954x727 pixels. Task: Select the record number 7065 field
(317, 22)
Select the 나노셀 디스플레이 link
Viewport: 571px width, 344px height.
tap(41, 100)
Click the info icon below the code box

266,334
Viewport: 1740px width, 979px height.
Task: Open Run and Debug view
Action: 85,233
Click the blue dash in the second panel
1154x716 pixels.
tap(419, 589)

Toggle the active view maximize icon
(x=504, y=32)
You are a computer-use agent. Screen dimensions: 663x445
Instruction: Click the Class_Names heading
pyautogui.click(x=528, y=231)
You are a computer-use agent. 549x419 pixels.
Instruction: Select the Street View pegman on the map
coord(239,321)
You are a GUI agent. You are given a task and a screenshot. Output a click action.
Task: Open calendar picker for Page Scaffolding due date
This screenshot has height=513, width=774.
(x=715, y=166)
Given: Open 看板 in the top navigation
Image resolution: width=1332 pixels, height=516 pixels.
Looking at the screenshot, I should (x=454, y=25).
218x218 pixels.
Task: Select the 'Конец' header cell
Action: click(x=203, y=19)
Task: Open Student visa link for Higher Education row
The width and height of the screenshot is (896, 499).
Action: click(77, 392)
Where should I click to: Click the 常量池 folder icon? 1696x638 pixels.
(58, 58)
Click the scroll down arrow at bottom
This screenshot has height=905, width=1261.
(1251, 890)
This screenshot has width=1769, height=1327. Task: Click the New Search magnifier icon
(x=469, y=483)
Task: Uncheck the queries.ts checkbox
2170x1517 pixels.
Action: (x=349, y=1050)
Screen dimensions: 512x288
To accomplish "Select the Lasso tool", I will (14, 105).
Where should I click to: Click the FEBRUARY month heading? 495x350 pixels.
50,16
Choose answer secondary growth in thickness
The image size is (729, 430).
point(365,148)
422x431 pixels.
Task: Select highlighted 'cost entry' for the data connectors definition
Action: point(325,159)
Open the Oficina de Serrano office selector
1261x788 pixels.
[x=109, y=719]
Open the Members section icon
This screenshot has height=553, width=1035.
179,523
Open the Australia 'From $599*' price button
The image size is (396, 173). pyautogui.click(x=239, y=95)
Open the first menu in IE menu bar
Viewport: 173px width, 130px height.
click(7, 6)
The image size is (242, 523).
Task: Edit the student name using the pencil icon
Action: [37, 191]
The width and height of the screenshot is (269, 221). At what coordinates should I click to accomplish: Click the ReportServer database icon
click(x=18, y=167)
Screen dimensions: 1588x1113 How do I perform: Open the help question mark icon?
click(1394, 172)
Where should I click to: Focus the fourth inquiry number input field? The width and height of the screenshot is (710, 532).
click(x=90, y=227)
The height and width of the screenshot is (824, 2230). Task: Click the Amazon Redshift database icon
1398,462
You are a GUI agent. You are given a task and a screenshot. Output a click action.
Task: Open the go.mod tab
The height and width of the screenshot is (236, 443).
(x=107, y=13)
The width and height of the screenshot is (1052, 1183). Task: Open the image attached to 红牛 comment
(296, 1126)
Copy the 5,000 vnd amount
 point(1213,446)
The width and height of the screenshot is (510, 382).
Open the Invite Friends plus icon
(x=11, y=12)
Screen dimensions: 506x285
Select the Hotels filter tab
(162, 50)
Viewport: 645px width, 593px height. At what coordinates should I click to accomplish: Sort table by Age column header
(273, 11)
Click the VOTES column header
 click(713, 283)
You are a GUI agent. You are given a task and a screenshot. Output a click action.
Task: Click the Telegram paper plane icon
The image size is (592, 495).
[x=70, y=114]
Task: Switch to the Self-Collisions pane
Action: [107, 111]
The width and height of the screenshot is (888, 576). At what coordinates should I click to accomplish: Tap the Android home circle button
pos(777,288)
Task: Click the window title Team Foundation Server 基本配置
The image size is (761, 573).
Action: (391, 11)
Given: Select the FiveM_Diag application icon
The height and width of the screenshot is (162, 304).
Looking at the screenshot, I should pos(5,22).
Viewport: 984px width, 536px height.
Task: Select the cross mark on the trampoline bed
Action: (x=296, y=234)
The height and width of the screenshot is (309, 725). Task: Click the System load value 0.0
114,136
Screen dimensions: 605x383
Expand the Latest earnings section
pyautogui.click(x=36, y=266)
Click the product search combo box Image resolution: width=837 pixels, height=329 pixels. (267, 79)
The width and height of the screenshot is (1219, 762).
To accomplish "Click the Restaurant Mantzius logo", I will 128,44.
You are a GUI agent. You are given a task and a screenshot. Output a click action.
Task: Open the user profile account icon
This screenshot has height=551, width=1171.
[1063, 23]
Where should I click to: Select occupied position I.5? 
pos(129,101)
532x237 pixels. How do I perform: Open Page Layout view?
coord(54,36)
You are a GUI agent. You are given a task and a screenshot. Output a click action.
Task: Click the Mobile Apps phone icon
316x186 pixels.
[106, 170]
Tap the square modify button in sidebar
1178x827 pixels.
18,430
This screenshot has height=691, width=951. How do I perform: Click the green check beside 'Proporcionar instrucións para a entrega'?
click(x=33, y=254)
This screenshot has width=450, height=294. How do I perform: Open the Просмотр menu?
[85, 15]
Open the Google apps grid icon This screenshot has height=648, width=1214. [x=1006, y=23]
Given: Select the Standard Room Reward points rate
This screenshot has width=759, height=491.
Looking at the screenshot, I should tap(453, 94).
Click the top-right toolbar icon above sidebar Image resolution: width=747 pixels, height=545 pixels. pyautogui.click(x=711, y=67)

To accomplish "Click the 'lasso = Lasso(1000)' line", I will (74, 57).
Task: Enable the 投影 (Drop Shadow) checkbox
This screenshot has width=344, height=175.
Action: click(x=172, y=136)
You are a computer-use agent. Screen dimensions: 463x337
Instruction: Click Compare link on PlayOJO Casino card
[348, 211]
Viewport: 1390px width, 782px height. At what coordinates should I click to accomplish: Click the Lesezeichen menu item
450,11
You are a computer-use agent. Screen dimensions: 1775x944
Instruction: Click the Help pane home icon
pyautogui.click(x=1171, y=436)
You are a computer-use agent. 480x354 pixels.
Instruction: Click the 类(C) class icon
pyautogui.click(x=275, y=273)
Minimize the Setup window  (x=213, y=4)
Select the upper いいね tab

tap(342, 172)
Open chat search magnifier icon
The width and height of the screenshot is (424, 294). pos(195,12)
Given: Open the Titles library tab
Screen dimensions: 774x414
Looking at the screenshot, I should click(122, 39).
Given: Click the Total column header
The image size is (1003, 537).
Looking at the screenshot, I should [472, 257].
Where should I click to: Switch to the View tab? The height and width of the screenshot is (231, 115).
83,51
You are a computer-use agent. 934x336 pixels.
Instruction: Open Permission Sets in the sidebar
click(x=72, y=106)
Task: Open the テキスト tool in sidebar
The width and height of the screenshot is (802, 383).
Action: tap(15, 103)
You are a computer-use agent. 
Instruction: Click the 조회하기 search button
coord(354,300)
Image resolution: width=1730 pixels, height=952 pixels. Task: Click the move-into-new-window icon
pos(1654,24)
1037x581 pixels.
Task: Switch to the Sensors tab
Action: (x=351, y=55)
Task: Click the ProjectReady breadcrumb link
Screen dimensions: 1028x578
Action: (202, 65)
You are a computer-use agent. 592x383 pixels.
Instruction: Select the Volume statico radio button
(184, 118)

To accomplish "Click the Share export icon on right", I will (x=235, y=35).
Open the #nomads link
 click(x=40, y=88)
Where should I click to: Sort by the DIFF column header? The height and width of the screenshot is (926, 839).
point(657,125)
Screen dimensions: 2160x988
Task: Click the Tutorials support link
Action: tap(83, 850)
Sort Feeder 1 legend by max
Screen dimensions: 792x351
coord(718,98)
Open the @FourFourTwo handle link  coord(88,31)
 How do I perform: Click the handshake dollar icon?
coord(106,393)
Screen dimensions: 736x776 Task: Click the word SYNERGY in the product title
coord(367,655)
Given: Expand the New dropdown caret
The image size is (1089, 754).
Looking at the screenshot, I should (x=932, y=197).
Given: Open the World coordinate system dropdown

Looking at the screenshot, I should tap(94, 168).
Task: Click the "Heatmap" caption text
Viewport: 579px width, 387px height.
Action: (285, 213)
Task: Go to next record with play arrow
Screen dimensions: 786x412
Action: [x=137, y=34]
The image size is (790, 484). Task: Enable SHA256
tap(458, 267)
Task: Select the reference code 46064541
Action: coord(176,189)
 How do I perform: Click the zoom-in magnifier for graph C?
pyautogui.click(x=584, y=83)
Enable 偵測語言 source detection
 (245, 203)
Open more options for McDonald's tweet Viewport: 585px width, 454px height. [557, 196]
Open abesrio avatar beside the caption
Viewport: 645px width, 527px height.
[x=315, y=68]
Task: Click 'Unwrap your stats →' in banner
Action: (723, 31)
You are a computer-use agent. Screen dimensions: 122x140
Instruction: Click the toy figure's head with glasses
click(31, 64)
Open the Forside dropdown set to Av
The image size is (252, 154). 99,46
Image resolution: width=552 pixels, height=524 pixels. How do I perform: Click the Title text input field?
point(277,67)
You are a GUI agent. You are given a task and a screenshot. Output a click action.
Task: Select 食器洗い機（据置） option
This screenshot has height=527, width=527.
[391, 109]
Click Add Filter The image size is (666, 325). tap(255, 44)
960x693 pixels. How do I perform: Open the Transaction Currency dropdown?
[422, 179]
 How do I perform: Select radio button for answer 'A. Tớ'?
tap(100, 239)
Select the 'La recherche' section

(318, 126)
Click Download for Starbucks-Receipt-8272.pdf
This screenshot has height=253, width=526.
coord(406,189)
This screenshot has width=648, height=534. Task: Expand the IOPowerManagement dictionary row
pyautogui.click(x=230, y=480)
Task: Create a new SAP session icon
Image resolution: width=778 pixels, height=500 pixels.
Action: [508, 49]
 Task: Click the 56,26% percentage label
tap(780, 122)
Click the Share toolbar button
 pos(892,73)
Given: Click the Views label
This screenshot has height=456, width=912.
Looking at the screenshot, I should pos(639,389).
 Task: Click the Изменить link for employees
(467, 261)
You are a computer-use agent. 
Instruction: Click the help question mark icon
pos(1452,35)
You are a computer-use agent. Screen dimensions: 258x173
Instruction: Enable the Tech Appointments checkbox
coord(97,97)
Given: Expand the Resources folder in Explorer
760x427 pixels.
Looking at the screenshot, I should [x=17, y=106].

□ □ □ □ □ □ □

● **Exercise**: Copy the records above word for word, starting with the line that contains "Enable 偵測語言 source detection" and going on through the line that contains "Action: (723, 31)".

● **Written answer**:
Enable 偵測語言 source detection
 (245, 203)
Open more options for McDonald's tweet Viewport: 585px width, 454px height. [557, 196]
Open abesrio avatar beside the caption
Viewport: 645px width, 527px height.
[x=315, y=68]
Task: Click 'Unwrap your stats →' in banner
Action: (723, 31)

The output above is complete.